Print each of the entries below word for word, with no changes.

***

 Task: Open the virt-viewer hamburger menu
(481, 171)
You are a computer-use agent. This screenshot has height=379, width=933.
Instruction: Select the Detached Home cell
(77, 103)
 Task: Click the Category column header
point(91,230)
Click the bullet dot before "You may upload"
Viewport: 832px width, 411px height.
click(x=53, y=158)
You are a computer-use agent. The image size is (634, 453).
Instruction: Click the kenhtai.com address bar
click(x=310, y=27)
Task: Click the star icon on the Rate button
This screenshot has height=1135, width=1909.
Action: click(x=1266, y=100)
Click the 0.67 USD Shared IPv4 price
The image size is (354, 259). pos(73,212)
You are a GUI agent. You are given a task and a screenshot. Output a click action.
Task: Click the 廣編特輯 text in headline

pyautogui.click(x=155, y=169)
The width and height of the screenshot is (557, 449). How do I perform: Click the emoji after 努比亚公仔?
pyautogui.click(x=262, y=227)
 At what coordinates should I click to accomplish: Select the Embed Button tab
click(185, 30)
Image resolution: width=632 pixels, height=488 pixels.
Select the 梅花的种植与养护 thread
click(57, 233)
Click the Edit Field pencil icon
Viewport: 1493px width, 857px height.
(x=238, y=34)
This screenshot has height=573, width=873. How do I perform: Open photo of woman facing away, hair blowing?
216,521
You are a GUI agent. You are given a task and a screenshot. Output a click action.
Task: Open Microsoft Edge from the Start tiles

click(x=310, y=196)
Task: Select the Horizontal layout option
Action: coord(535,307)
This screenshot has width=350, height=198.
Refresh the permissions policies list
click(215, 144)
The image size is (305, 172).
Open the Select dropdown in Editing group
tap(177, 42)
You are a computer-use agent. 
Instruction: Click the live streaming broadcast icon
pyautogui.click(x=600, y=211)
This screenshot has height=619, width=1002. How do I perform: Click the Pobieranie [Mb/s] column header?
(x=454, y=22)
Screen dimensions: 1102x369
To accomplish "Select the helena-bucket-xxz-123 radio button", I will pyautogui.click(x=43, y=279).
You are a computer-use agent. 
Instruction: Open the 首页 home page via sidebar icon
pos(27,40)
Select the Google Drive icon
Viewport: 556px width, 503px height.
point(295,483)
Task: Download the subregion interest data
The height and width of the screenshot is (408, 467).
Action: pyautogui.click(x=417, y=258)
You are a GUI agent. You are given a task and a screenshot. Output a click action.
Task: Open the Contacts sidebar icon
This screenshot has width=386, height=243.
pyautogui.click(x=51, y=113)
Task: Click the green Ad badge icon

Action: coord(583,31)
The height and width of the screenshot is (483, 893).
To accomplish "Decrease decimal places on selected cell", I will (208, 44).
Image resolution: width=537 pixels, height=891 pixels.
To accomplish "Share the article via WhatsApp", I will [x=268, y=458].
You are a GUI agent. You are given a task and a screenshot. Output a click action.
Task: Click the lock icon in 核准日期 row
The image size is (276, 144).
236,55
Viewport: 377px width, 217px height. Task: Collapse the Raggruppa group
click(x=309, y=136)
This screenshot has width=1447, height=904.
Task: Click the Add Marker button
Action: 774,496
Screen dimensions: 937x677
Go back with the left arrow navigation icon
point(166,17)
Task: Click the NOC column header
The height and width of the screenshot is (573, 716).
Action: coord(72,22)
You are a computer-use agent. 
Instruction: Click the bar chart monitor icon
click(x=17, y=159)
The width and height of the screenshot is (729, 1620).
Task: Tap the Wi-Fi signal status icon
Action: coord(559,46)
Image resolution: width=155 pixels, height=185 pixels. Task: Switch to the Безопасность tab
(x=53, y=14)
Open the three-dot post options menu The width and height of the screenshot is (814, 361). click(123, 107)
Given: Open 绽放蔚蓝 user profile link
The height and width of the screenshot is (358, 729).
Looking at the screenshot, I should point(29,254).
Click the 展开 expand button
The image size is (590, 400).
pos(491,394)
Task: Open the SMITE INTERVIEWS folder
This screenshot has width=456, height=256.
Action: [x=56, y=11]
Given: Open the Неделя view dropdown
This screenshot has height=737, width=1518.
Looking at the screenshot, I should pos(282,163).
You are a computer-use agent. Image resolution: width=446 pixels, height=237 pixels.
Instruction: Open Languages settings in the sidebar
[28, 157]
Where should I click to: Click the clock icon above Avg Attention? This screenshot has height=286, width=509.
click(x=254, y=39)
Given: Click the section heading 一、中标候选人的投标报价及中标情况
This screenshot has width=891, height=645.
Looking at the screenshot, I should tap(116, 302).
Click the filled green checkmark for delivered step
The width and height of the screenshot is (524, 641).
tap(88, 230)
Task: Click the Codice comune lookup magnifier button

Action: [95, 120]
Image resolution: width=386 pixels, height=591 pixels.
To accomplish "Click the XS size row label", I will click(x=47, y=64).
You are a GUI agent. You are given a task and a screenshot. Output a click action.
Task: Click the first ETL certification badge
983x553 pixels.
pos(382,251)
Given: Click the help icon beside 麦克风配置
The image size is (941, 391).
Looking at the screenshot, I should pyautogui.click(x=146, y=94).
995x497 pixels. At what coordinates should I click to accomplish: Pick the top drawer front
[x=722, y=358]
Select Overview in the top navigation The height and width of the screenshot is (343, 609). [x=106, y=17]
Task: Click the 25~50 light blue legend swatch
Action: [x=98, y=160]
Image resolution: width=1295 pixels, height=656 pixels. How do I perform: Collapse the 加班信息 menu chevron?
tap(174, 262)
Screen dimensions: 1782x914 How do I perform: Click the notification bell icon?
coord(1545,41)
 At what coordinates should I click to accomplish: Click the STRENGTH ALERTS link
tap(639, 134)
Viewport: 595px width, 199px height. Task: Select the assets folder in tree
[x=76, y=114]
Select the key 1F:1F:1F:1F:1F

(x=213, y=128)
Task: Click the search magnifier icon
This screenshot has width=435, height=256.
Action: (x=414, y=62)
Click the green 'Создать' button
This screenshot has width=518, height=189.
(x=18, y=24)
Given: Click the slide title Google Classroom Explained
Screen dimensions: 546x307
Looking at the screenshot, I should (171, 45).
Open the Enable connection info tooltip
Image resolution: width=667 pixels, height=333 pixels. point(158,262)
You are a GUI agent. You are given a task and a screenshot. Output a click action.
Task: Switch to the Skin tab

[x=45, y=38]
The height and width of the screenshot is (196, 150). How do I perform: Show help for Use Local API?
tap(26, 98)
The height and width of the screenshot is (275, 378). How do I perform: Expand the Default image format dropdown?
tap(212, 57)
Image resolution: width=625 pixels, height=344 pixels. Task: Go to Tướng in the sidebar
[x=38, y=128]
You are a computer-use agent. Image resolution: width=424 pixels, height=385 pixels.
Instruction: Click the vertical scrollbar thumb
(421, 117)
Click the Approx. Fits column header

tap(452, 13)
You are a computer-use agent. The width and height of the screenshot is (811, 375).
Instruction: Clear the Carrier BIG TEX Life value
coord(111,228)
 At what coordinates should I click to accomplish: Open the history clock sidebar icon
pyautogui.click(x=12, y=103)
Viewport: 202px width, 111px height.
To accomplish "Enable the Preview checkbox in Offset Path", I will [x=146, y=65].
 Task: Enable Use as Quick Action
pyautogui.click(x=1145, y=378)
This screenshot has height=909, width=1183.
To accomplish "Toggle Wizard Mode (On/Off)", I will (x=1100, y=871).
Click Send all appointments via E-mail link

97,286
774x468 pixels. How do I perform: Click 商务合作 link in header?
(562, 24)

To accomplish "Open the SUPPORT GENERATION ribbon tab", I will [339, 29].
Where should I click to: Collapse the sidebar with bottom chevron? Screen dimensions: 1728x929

***

● COMPLETE OUTPUT
 Task: Open the virt-viewer hamburger menu
(481, 171)
You are a computer-use agent. This screenshot has height=379, width=933.
Instruction: Select the Detached Home cell
(77, 103)
 Task: Click the Category column header
point(91,230)
Click the bullet dot before "You may upload"
Viewport: 832px width, 411px height.
click(x=53, y=158)
You are a computer-use agent. The image size is (634, 453).
Instruction: Click the kenhtai.com address bar
click(x=310, y=27)
Task: Click the star icon on the Rate button
This screenshot has height=1135, width=1909.
Action: click(x=1266, y=100)
Click the 0.67 USD Shared IPv4 price
The image size is (354, 259). pos(73,212)
You are a GUI agent. You are given a task and a screenshot. Output a click action.
Task: Click the 廣編特輯 text in headline

pyautogui.click(x=155, y=169)
The width and height of the screenshot is (557, 449). How do I perform: Click the emoji after 努比亚公仔?
pyautogui.click(x=262, y=227)
 At what coordinates should I click to accomplish: Select the Embed Button tab
click(185, 30)
Image resolution: width=632 pixels, height=488 pixels.
Select the 梅花的种植与养护 thread
click(57, 233)
Click the Edit Field pencil icon
Viewport: 1493px width, 857px height.
(x=238, y=34)
This screenshot has height=573, width=873. How do I perform: Open photo of woman facing away, hair blowing?
216,521
You are a GUI agent. You are given a task and a screenshot. Output a click action.
Task: Open Microsoft Edge from the Start tiles

click(x=310, y=196)
Task: Select the Horizontal layout option
Action: coord(535,307)
This screenshot has width=350, height=198.
Refresh the permissions policies list
click(215, 144)
The image size is (305, 172).
Open the Select dropdown in Editing group
tap(177, 42)
You are a computer-use agent. 
Instruction: Click the live streaming broadcast icon
pyautogui.click(x=600, y=211)
This screenshot has height=619, width=1002. How do I perform: Click the Pobieranie [Mb/s] column header?
(x=454, y=22)
Screen dimensions: 1102x369
To accomplish "Select the helena-bucket-xxz-123 radio button", I will pyautogui.click(x=43, y=279).
You are a computer-use agent. 
Instruction: Open the 首页 home page via sidebar icon
pos(27,40)
Select the Google Drive icon
Viewport: 556px width, 503px height.
point(295,483)
Task: Download the subregion interest data
The height and width of the screenshot is (408, 467).
Action: pyautogui.click(x=417, y=258)
You are a GUI agent. You are given a task and a screenshot. Output a click action.
Task: Open the Contacts sidebar icon
This screenshot has width=386, height=243.
pyautogui.click(x=51, y=113)
Task: Click the green Ad badge icon

Action: coord(583,31)
The height and width of the screenshot is (483, 893).
To accomplish "Decrease decimal places on selected cell", I will (208, 44).
Image resolution: width=537 pixels, height=891 pixels.
To accomplish "Share the article via WhatsApp", I will [x=268, y=458].
You are a GUI agent. You are given a task and a screenshot. Output a click action.
Task: Click the lock icon in 核准日期 row
The image size is (276, 144).
236,55
Viewport: 377px width, 217px height. Task: Collapse the Raggruppa group
click(x=309, y=136)
This screenshot has width=1447, height=904.
Task: Click the Add Marker button
Action: 774,496
Screen dimensions: 937x677
Go back with the left arrow navigation icon
point(166,17)
Task: Click the NOC column header
The height and width of the screenshot is (573, 716).
Action: coord(72,22)
You are a computer-use agent. 
Instruction: Click the bar chart monitor icon
click(x=17, y=159)
The width and height of the screenshot is (729, 1620).
Task: Tap the Wi-Fi signal status icon
Action: coord(559,46)
Image resolution: width=155 pixels, height=185 pixels. Task: Switch to the Безопасность tab
(x=53, y=14)
Open the three-dot post options menu The width and height of the screenshot is (814, 361). click(123, 107)
Given: Open 绽放蔚蓝 user profile link
The height and width of the screenshot is (358, 729).
Looking at the screenshot, I should point(29,254).
Click the 展开 expand button
The image size is (590, 400).
pos(491,394)
Task: Open the SMITE INTERVIEWS folder
This screenshot has width=456, height=256.
Action: [x=56, y=11]
Given: Open the Неделя view dropdown
This screenshot has height=737, width=1518.
Looking at the screenshot, I should pos(282,163).
You are a computer-use agent. Image resolution: width=446 pixels, height=237 pixels.
Instruction: Open Languages settings in the sidebar
[28, 157]
Where should I click to: Click the clock icon above Avg Attention? This screenshot has height=286, width=509.
click(x=254, y=39)
Given: Click the section heading 一、中标候选人的投标报价及中标情况
This screenshot has width=891, height=645.
Looking at the screenshot, I should tap(116, 302).
Click the filled green checkmark for delivered step
The width and height of the screenshot is (524, 641).
tap(88, 230)
Task: Click the Codice comune lookup magnifier button

Action: [95, 120]
Image resolution: width=386 pixels, height=591 pixels.
To accomplish "Click the XS size row label", I will click(x=47, y=64).
You are a GUI agent. You are given a task and a screenshot. Output a click action.
Task: Click the first ETL certification badge
983x553 pixels.
pos(382,251)
Given: Click the help icon beside 麦克风配置
The image size is (941, 391).
Looking at the screenshot, I should pyautogui.click(x=146, y=94).
995x497 pixels. At what coordinates should I click to accomplish: Pick the top drawer front
[x=722, y=358]
Select Overview in the top navigation The height and width of the screenshot is (343, 609). [x=106, y=17]
Task: Click the 25~50 light blue legend swatch
Action: [x=98, y=160]
Image resolution: width=1295 pixels, height=656 pixels. How do I perform: Collapse the 加班信息 menu chevron?
tap(174, 262)
Screen dimensions: 1782x914 How do I perform: Click the notification bell icon?
coord(1545,41)
 At what coordinates should I click to accomplish: Click the STRENGTH ALERTS link
tap(639, 134)
Viewport: 595px width, 199px height. Task: Select the assets folder in tree
[x=76, y=114]
Select the key 1F:1F:1F:1F:1F

(x=213, y=128)
Task: Click the search magnifier icon
This screenshot has width=435, height=256.
Action: (x=414, y=62)
Click the green 'Создать' button
This screenshot has width=518, height=189.
(x=18, y=24)
Given: Click the slide title Google Classroom Explained
Screen dimensions: 546x307
Looking at the screenshot, I should (171, 45).
Open the Enable connection info tooltip
Image resolution: width=667 pixels, height=333 pixels. point(158,262)
You are a GUI agent. You are given a task and a screenshot. Output a click action.
Task: Switch to the Skin tab

[x=45, y=38]
The height and width of the screenshot is (196, 150). How do I perform: Show help for Use Local API?
tap(26, 98)
The height and width of the screenshot is (275, 378). How do I perform: Expand the Default image format dropdown?
tap(212, 57)
Image resolution: width=625 pixels, height=344 pixels. Task: Go to Tướng in the sidebar
[x=38, y=128]
You are a computer-use agent. Image resolution: width=424 pixels, height=385 pixels.
Instruction: Click the vertical scrollbar thumb
(421, 117)
Click the Approx. Fits column header

tap(452, 13)
You are a computer-use agent. The width and height of the screenshot is (811, 375).
Instruction: Clear the Carrier BIG TEX Life value
coord(111,228)
 At what coordinates should I click to accomplish: Open the history clock sidebar icon
pyautogui.click(x=12, y=103)
Viewport: 202px width, 111px height.
To accomplish "Enable the Preview checkbox in Offset Path", I will [x=146, y=65].
 Task: Enable Use as Quick Action
pyautogui.click(x=1145, y=378)
This screenshot has height=909, width=1183.
To accomplish "Toggle Wizard Mode (On/Off)", I will (x=1100, y=871).
Click Send all appointments via E-mail link

97,286
774x468 pixels. How do I perform: Click 商务合作 link in header?
(562, 24)

To accomplish "Open the SUPPORT GENERATION ribbon tab", I will [339, 29].
Where should I click to: Collapse the sidebar with bottom chevron? Screen dimensions: 1728x929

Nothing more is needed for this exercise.